I have a confession to make: The phrase “eyebrows on fleek” seriously makes me cringe. But it’s not for the reason you might think. On fleek? You can say it, tweet it, hashtag it, run it into the ground for all I care. But when you start talking about eyebrows? That’s where I get uncomfortable.
I have never particularly liked my eyebrows. They tend toward a unibrow and grow too far out toward my hairline, both thick and sparse like a scrub pine forest. My mother always says that when I was born, hair covered my forehead. I imagine it looked something like the kid who turns into a monkey in Jumanji and always tried to be thankful that at least that had gone away. But throughout my childhood and into adolescence I was deeply unhappy with my brows, er, brow.
The first time I got my eyebrows done, in high school, was an unmitigated disaster. Despite telling the aesthetician multiple times that I didn’t want my brows too slim (just farther apart), she made them into stick-thin lines. I broke down in tears as soon as I was out of her eyesight. Later that day at field hockey practice a couple teammates marveled at the change. “I never realized how much eyebrows could change the way your face looks,” said one of my friends, which In retrospect, might have been spectacular shade. I had never before realized how much I appreciated the fullness of my brows, their expressiveness and character.

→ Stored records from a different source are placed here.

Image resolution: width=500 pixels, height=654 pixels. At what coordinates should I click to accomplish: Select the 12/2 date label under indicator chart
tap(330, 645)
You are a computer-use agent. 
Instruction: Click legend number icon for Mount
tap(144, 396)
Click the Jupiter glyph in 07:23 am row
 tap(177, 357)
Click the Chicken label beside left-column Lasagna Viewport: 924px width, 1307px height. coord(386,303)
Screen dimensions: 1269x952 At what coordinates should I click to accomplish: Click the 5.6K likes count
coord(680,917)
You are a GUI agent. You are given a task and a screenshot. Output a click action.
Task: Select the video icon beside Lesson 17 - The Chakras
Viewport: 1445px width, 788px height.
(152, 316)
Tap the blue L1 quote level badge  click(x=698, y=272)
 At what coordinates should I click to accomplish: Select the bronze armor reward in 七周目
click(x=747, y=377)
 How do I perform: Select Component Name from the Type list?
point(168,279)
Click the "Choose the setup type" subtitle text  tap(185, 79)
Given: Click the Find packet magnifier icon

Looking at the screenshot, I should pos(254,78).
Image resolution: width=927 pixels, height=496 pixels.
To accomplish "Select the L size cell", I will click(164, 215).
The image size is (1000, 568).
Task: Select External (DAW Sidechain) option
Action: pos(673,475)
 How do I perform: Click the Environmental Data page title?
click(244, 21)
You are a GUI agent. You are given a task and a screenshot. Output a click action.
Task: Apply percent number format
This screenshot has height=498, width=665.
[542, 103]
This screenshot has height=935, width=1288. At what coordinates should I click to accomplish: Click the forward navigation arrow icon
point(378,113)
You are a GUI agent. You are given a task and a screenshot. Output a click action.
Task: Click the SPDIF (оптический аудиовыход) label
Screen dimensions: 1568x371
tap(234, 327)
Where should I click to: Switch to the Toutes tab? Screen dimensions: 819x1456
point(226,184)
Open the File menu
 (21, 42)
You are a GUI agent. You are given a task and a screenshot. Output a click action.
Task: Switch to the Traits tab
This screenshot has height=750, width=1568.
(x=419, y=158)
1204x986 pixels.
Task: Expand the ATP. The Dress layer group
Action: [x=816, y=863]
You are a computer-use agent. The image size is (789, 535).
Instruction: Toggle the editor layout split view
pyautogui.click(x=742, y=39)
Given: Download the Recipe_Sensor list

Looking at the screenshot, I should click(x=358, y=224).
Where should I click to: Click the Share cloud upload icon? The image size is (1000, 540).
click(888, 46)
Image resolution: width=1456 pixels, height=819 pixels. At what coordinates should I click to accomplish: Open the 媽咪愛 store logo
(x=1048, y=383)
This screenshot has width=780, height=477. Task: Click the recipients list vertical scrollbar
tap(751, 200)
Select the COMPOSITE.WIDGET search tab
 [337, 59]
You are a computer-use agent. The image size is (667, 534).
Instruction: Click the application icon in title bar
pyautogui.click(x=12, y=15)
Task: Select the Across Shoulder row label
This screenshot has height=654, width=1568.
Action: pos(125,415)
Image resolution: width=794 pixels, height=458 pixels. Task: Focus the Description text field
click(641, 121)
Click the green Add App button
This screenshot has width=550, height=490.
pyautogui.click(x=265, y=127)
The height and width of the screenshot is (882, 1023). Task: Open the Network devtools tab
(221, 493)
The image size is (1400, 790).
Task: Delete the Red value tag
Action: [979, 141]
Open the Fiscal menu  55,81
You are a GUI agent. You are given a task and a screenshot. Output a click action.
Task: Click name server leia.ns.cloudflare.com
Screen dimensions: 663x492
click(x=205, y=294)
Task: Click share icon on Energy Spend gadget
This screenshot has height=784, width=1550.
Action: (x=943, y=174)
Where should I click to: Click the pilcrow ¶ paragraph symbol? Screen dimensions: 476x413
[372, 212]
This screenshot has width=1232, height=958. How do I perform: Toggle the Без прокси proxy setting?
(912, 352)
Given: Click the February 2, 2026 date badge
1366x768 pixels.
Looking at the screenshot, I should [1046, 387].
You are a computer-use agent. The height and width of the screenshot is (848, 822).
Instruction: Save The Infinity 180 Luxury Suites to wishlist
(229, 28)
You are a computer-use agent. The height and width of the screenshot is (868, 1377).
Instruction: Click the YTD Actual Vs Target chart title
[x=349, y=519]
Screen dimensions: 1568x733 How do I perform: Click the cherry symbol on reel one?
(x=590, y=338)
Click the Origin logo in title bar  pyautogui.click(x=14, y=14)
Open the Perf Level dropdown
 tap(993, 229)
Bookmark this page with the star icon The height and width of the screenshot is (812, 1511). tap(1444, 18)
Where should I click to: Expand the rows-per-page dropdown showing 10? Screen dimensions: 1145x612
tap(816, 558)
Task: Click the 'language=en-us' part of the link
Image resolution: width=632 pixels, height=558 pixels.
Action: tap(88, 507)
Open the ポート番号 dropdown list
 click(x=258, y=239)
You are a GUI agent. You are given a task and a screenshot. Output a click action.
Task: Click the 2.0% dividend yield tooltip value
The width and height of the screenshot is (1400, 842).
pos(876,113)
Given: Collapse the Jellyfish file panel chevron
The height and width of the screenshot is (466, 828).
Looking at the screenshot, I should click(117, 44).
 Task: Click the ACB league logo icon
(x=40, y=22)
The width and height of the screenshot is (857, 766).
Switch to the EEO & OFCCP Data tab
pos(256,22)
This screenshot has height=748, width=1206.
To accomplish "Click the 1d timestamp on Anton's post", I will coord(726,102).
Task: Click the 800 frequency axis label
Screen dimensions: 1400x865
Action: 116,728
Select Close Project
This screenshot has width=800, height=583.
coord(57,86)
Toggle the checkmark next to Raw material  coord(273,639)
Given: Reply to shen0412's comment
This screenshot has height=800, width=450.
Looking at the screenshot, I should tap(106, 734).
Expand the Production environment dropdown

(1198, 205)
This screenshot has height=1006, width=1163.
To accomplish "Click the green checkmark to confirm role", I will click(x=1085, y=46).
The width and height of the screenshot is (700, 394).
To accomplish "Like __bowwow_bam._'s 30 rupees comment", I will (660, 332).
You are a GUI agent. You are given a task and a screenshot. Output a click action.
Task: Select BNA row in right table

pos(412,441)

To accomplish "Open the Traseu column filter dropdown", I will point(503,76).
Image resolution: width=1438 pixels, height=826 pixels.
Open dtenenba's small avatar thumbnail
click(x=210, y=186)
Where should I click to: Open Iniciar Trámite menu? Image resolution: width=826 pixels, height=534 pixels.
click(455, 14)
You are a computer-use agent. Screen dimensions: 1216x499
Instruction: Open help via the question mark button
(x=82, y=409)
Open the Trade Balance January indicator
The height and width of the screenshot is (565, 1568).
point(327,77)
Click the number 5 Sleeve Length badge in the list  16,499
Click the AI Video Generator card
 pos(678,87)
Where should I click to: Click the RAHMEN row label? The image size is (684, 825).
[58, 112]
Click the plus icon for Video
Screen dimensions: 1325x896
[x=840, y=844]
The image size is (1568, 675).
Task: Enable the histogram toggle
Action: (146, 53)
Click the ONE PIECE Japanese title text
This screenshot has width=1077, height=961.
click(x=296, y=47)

For the next few years I just tried to let my eyebrows grow back in to place, but by the time I got to New York, I was ready to take them on again. A few trips to the Benefit Brow Bar at Bloomingdale’s (one of my favorite alliterations) left me with still thick, but much better managed eyebrows and despite the hives my skin broke out in immediately after each wax interaction, I was more or less happy. And what’s more, the woman charged with transforming my ugly ducklings complimented me on their shape and thickness. Someone complimenting me? On my eyebrows? It was beyond my wildest dreams.
Of course, by that time something glorious had happened. Full eyebrows came back in style and magazines heralded models and celebs like Cara Delevingne and Lily Collins as the icons of thick-browed beauty. As much as I embraced it though, a worry stuck in the back of my mind. What happens when some major style icon goes thin and everyone else decides that’s what’s in? And were the women with naturally thin brows just going through the same dread I had experienced for years before? It was after some considerable thought that I came to a decision. I had to respect my eyebrows, no matter how close together they were or whether their shape was in style. Because with trends based on things that are inherent to us (whether it’s eyebrows or hair texture or pallor) personal style and happiness are way more important than what happens to be in fashion.
Currently my eyebrows and I have reached a detente. I pluck them a little, to make sure they’re not growing together or encroaching on my eyes too much. And when they get too woolly, I break out the manicure scissors for a teeny trim. But otherwise, I mostly leave them alone. My relationship with my eyebrows reminds me of a song we used to sing in Girl Scouts about a particularly hardy pair of black socks: Sometimes I think I should wax them, but something inside me keeps saying “not yet.”